The episode starts slow, inviting viewers to take a tentative step into the world that the creators are presenting. As with any show, the first episode is an introduction to the atmosphere and characters that will dominate the story ahead. Some of the more interesting moments can actually be found in the camera work and audio editing. The opening scene is so interesting because of how it sounds. The snow crunching, the dripping of blood, and the different tones of clanging from the policemen sending out a warning call on different metal objects on the street, all of these sounds help create a building sense of urgency, of dread, and of the detailed world that we will be spending a good amount of time in.

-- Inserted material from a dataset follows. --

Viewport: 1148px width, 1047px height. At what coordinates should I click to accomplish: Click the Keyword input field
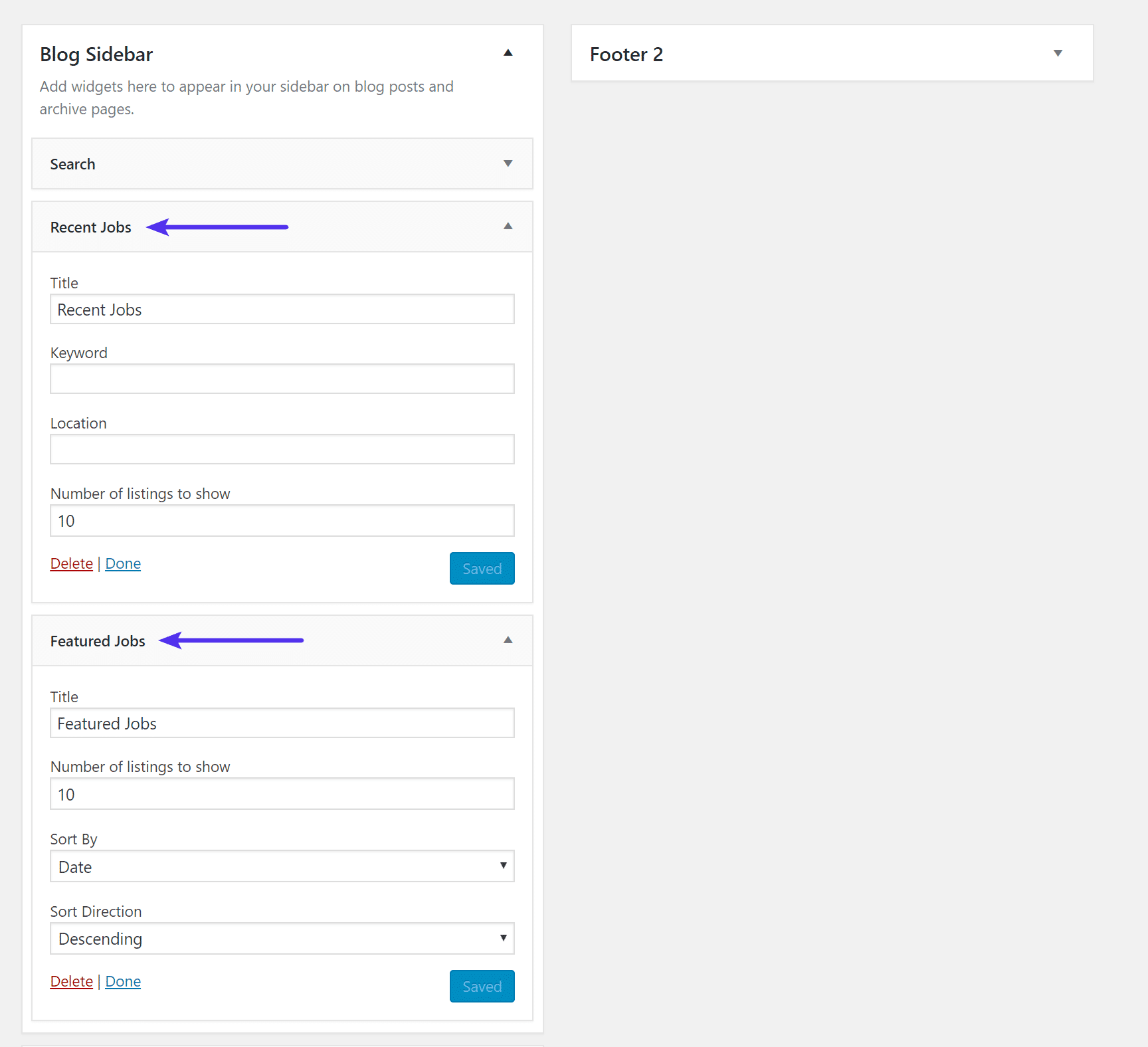282,379
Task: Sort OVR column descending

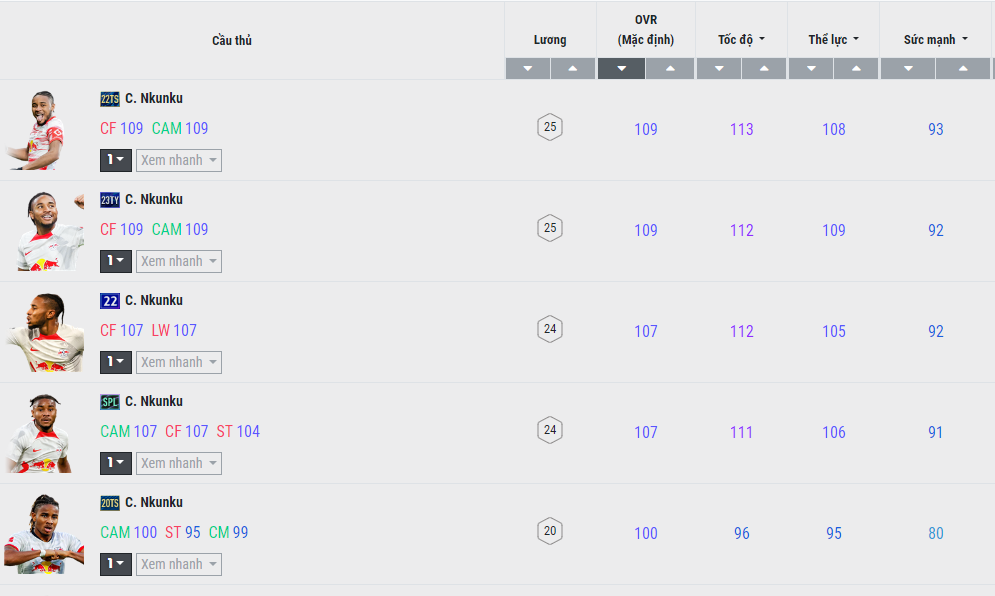Action: click(621, 69)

The camera work also was a large part of the introductions. One moment in particular involves Dakota Fanning’s character, Sara Howard, who is the first female employee of the NYC police force with responsibilities beyond scrubbing the floor. Sara sits at a dining table and behind her is a wall full of portraits of men, more than likely her family. This shot gives a silent message that is vocalised for viewers just moments later by Sara’s maid as they are discussing why it is socially acceptable, and even expected, for women to wear a corset. “They believe us to be delicate creatures miss.” The phrase is simple, possibly something that is said often in whispers between woman. It is the only explanation for the moment, but not one Sara seems to accept.
The main characters of The Alienist had my attention from the start, each coming in with their own set of problems with society around them. A doctor that isn’t widely understood or accepted, a journalist illustrator who is deemed untrustworthy, and a woman in the late 19th century. This group of outcasts comes together for a case that viewers have very little information on so far. As interesting as those characters are, they are a drowned out a bit by their surroundings. We will surely dive deeper into these characters and their backstories as the show progresses, which will help build this thriller series and bring it to a more personal level. If not, TNT will have wasted the talent of some excellent actors.
All in all, The Alienist looks promising. For those who enjoy Criminal Minds, historical dramas, and the thriller genre, this is a good weekend filler. The Alienist airs on Mondays at 9 p.m. and is available for streaming on both TNT’s website and the free Watch TNT app the following day.